[Stored data]
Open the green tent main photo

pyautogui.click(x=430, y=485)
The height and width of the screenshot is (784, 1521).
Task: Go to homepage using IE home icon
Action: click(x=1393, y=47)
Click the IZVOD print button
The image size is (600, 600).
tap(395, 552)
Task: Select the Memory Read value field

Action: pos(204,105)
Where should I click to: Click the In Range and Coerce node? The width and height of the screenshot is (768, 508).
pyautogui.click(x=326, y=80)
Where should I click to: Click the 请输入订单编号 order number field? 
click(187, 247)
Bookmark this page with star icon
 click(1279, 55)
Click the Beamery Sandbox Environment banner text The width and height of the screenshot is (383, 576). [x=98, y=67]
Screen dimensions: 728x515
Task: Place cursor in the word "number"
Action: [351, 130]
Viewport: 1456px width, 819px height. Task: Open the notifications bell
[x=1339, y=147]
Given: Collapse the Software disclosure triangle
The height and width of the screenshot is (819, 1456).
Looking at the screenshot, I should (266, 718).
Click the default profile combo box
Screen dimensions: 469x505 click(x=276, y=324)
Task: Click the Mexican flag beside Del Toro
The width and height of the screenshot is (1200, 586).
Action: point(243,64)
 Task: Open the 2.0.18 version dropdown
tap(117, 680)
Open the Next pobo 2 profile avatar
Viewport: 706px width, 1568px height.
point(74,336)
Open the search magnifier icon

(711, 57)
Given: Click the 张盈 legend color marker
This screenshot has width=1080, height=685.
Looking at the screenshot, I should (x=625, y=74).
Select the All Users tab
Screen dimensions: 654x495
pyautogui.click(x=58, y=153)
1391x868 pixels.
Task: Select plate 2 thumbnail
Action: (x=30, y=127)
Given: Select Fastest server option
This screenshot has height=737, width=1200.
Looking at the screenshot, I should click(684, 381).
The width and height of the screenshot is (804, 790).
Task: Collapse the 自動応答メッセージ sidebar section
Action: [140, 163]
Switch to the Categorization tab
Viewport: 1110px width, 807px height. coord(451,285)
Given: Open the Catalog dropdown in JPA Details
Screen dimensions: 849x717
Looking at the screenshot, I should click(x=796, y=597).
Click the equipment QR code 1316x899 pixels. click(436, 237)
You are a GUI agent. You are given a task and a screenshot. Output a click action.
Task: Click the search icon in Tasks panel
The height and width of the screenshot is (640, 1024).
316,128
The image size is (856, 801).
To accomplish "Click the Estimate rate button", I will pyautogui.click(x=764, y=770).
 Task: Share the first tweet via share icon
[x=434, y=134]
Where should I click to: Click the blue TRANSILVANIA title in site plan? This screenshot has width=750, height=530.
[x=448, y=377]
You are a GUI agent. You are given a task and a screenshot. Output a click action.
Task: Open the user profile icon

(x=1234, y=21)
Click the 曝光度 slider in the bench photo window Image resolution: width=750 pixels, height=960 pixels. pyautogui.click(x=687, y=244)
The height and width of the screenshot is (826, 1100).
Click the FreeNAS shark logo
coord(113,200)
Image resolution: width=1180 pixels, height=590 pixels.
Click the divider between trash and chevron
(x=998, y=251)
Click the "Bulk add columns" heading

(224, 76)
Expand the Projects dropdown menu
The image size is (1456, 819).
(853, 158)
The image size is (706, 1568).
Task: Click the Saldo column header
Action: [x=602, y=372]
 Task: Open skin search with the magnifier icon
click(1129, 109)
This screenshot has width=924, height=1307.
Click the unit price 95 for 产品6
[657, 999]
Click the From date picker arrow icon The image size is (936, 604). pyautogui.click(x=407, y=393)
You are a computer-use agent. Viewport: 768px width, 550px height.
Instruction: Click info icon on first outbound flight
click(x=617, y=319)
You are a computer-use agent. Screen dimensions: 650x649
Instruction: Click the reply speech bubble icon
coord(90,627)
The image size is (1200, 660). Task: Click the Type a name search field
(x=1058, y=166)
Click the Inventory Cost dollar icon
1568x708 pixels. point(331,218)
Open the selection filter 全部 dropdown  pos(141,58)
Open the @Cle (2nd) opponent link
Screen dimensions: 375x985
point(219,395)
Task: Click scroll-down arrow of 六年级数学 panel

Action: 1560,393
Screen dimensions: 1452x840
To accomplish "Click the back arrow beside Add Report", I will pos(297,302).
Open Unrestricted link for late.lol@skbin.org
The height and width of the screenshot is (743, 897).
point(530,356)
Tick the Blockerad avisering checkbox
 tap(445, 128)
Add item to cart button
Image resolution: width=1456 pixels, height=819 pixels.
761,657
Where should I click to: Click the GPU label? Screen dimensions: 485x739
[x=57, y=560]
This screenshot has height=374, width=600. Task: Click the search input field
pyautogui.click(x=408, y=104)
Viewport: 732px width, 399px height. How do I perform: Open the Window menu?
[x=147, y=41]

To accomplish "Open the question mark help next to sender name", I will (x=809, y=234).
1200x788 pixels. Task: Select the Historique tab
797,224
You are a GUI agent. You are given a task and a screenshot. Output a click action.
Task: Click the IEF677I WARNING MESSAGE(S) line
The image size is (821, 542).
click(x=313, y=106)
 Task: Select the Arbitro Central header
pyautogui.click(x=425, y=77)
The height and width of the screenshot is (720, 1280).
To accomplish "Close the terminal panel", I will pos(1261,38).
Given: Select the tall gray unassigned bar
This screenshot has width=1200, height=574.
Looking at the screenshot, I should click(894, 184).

Task:
Please update all the records above by replacing "Where should I click to:" with "Where do I click to:" wherever it occurs. Leave everything else unchanged.

Solved exercise:
Open the green tent main photo

pyautogui.click(x=430, y=485)
The height and width of the screenshot is (784, 1521).
Task: Go to homepage using IE home icon
Action: click(x=1393, y=47)
Click the IZVOD print button
The image size is (600, 600).
tap(395, 552)
Task: Select the Memory Read value field

Action: pos(204,105)
Where do I click to: Click the In Range and Coerce node? The width and height of the screenshot is (768, 508).
pyautogui.click(x=326, y=80)
Where do I click to: Click the 请输入订单编号 order number field? 
click(187, 247)
Bookmark this page with star icon
 click(1279, 55)
Click the Beamery Sandbox Environment banner text The width and height of the screenshot is (383, 576). [x=98, y=67]
Screen dimensions: 728x515
Task: Place cursor in the word "number"
Action: [351, 130]
Viewport: 1456px width, 819px height. Task: Open the notifications bell
[x=1339, y=147]
Given: Collapse the Software disclosure triangle
The height and width of the screenshot is (819, 1456).
Looking at the screenshot, I should (266, 718).
Click the default profile combo box
Screen dimensions: 469x505 click(x=276, y=324)
Task: Click the Mexican flag beside Del Toro
The width and height of the screenshot is (1200, 586).
Action: point(243,64)
 Task: Open the 2.0.18 version dropdown
tap(117, 680)
Open the Next pobo 2 profile avatar
Viewport: 706px width, 1568px height.
point(74,336)
Open the search magnifier icon

(711, 57)
Given: Click the 张盈 legend color marker
This screenshot has width=1080, height=685.
Looking at the screenshot, I should (x=625, y=74).
Select the All Users tab
Screen dimensions: 654x495
pyautogui.click(x=58, y=153)
1391x868 pixels.
Task: Select plate 2 thumbnail
Action: (x=30, y=127)
Given: Select Fastest server option
This screenshot has height=737, width=1200.
Looking at the screenshot, I should click(684, 381).
The width and height of the screenshot is (804, 790).
Task: Collapse the 自動応答メッセージ sidebar section
Action: [140, 163]
Switch to the Categorization tab
Viewport: 1110px width, 807px height. coord(451,285)
Given: Open the Catalog dropdown in JPA Details
Screen dimensions: 849x717
Looking at the screenshot, I should click(x=796, y=597).
Click the equipment QR code 1316x899 pixels. click(436, 237)
You are a GUI agent. You are given a task and a screenshot. Output a click action.
Task: Click the search icon in Tasks panel
The height and width of the screenshot is (640, 1024).
316,128
The image size is (856, 801).
To accomplish "Click the Estimate rate button", I will pyautogui.click(x=764, y=770).
 Task: Share the first tweet via share icon
[x=434, y=134]
Where do I click to: Click the blue TRANSILVANIA title in site plan? This screenshot has width=750, height=530.
[x=448, y=377]
You are a GUI agent. You are given a task and a screenshot. Output a click action.
Task: Open the user profile icon

(x=1234, y=21)
Click the 曝光度 slider in the bench photo window Image resolution: width=750 pixels, height=960 pixels. pyautogui.click(x=687, y=244)
The height and width of the screenshot is (826, 1100).
Click the FreeNAS shark logo
coord(113,200)
Image resolution: width=1180 pixels, height=590 pixels.
Click the divider between trash and chevron
(x=998, y=251)
Click the "Bulk add columns" heading

(224, 76)
Expand the Projects dropdown menu
The image size is (1456, 819).
(853, 158)
The image size is (706, 1568).
Task: Click the Saldo column header
Action: [x=602, y=372]
 Task: Open skin search with the magnifier icon
click(1129, 109)
This screenshot has width=924, height=1307.
Click the unit price 95 for 产品6
[657, 999]
Click the From date picker arrow icon The image size is (936, 604). pyautogui.click(x=407, y=393)
You are a computer-use agent. Viewport: 768px width, 550px height.
Instruction: Click info icon on first outbound flight
click(x=617, y=319)
You are a computer-use agent. Screen dimensions: 650x649
Instruction: Click the reply speech bubble icon
coord(90,627)
The image size is (1200, 660). Task: Click the Type a name search field
(x=1058, y=166)
Click the Inventory Cost dollar icon
1568x708 pixels. point(331,218)
Open the selection filter 全部 dropdown  pos(141,58)
Open the @Cle (2nd) opponent link
Screen dimensions: 375x985
point(219,395)
Task: Click scroll-down arrow of 六年级数学 panel

Action: 1560,393
Screen dimensions: 1452x840
To accomplish "Click the back arrow beside Add Report", I will pos(297,302).
Open Unrestricted link for late.lol@skbin.org
The height and width of the screenshot is (743, 897).
point(530,356)
Tick the Blockerad avisering checkbox
 tap(445, 128)
Add item to cart button
Image resolution: width=1456 pixels, height=819 pixels.
761,657
Where do I click to: Click the GPU label? Screen dimensions: 485x739
[x=57, y=560]
This screenshot has height=374, width=600. Task: Click the search input field
pyautogui.click(x=408, y=104)
Viewport: 732px width, 399px height. How do I perform: Open the Window menu?
[x=147, y=41]

To accomplish "Open the question mark help next to sender name", I will (x=809, y=234).
1200x788 pixels. Task: Select the Historique tab
797,224
You are a GUI agent. You are given a task and a screenshot. Output a click action.
Task: Click the IEF677I WARNING MESSAGE(S) line
The image size is (821, 542).
click(x=313, y=106)
 Task: Select the Arbitro Central header
pyautogui.click(x=425, y=77)
The height and width of the screenshot is (720, 1280).
To accomplish "Close the terminal panel", I will pos(1261,38).
Given: Select the tall gray unassigned bar
This screenshot has width=1200, height=574.
Looking at the screenshot, I should click(894, 184).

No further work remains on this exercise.